Il faut entendre par danger grave, la situation de fait en mesure de provoquer un dommage à l’intégrité physique du travailleur. A cet égard :
- Est grave ce qui est susceptible de conséquences fâcheuses, de suites sérieuses, dangereuses telles qu’une invalidité ou le décès ;
- Est imminent le danger qui induit l’éventualité de la survenance d’un événement, dans un avenir très proche.
L’exercice de ce droit de retrait implique l’existence d’une situation exceptionnelle nécessitant une réponse urgente. Si la dangerosité de la situation n’excède pas les conditions habituelles de travail, le retrait n’est pas valable.
Toutefois, une part de subjectivité dans l’appréciation de l’imminence et de la gravité du danger par le salarié est laissée. Ainsi, une erreur d’appréciation n’est pas nécessairement fautive. L’erreur n’est pas sanctionnable s’il est admis que le salarié avait un motif raisonnable de penser que cette situation présentait un danger (CA Nancy, 5 mai 1997, n°96/155).

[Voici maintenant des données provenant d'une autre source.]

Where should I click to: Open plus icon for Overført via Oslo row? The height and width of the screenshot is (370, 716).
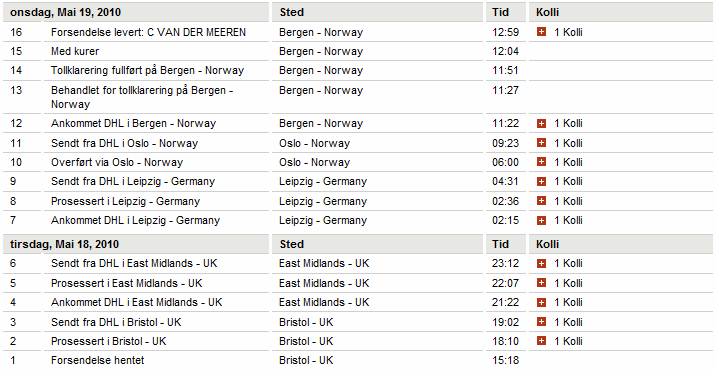coord(542,162)
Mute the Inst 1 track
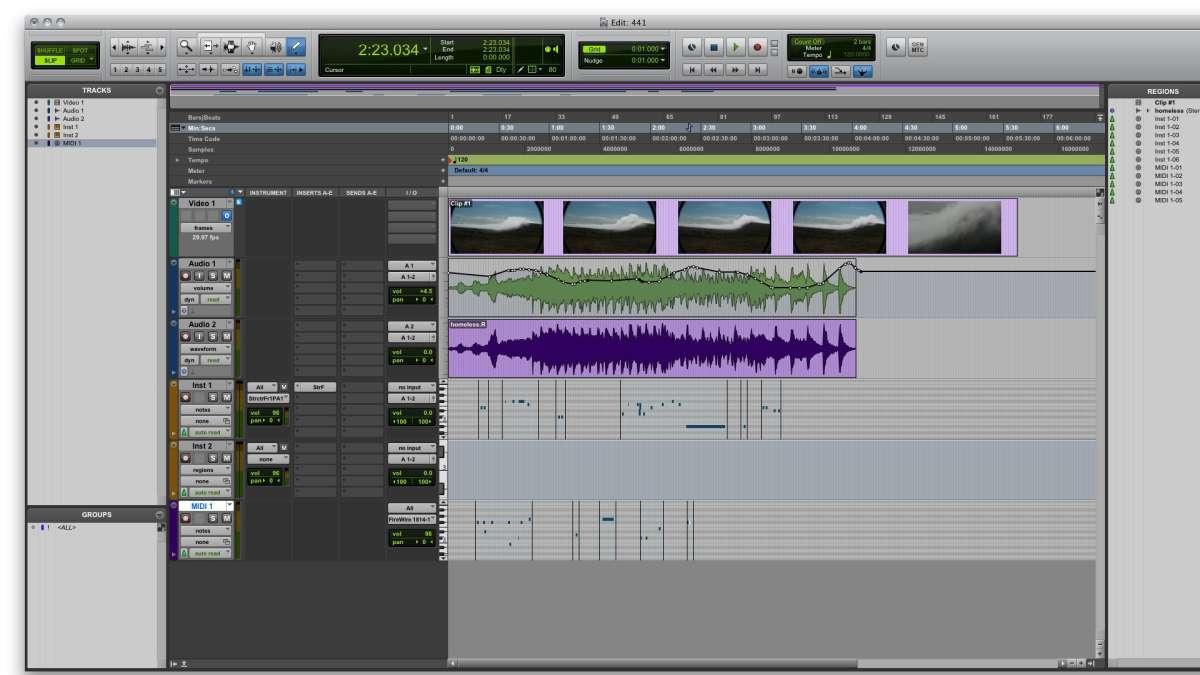The height and width of the screenshot is (675, 1200). click(229, 398)
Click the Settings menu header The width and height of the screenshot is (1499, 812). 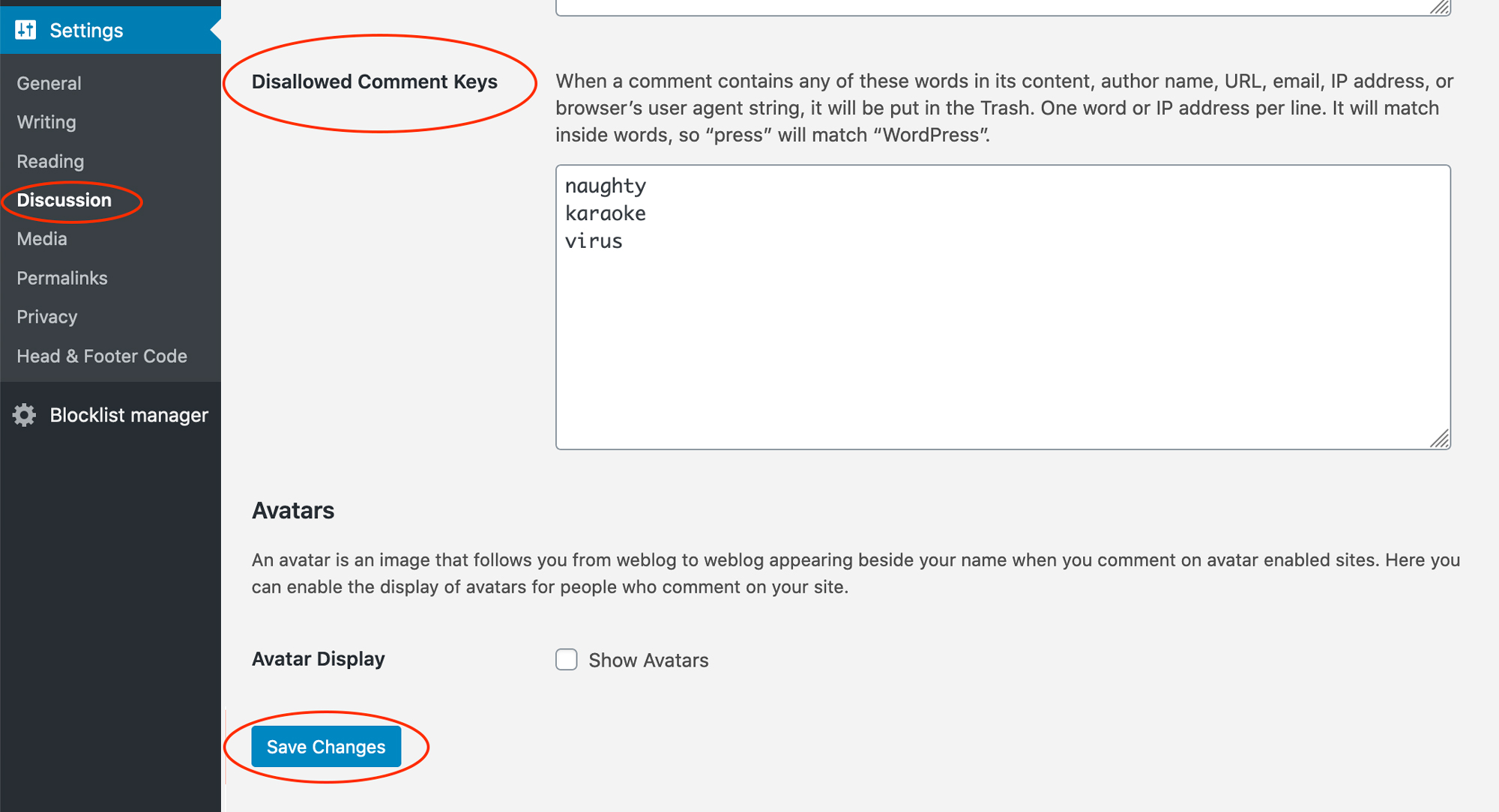[x=86, y=30]
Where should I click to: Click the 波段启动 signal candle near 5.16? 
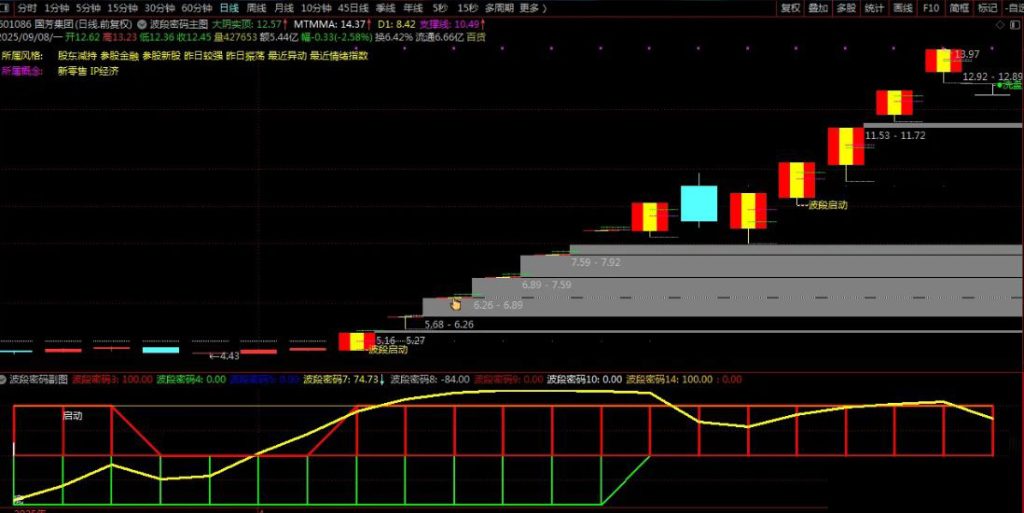pyautogui.click(x=356, y=341)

C’est aux juges qu’il appartiendra en cas de désaccord de définir le bien-fondé de l’appréciation du « motif raisonnable de penser », et non à l’employeur (Cass. soc., 11 décembre 1986, n°84-42.209). S’il s’avère que le salarié n’avait pas de motif raisonnable de penser que sa situation de travail présentait pour lui un danger grave et imminent, il commet un abus de droit.
Lorsqu’un tel abus a lieu, le salarié s’expose à une retenue sur salaire avant même qu’un juge ne se prononce sur la situation (Cass. soc., 22 mai 2024, n°22-19.849). Il peut également faire l’objet d’une sanction disciplinaire pouvant aller jusqu’au licenciement.
Il convient alors d’exercer son droit de retrait avec prudence, sans pour autant prendre le risque de mettre sa santé en péril. L’équilibre peut sembler difficile à percevoir…
Peut-on exercer son droit de retrait par anticipation ?
Dans une affaire récente, la Cour de cassation s’est prononcée sur une situation de retrait à effet différé.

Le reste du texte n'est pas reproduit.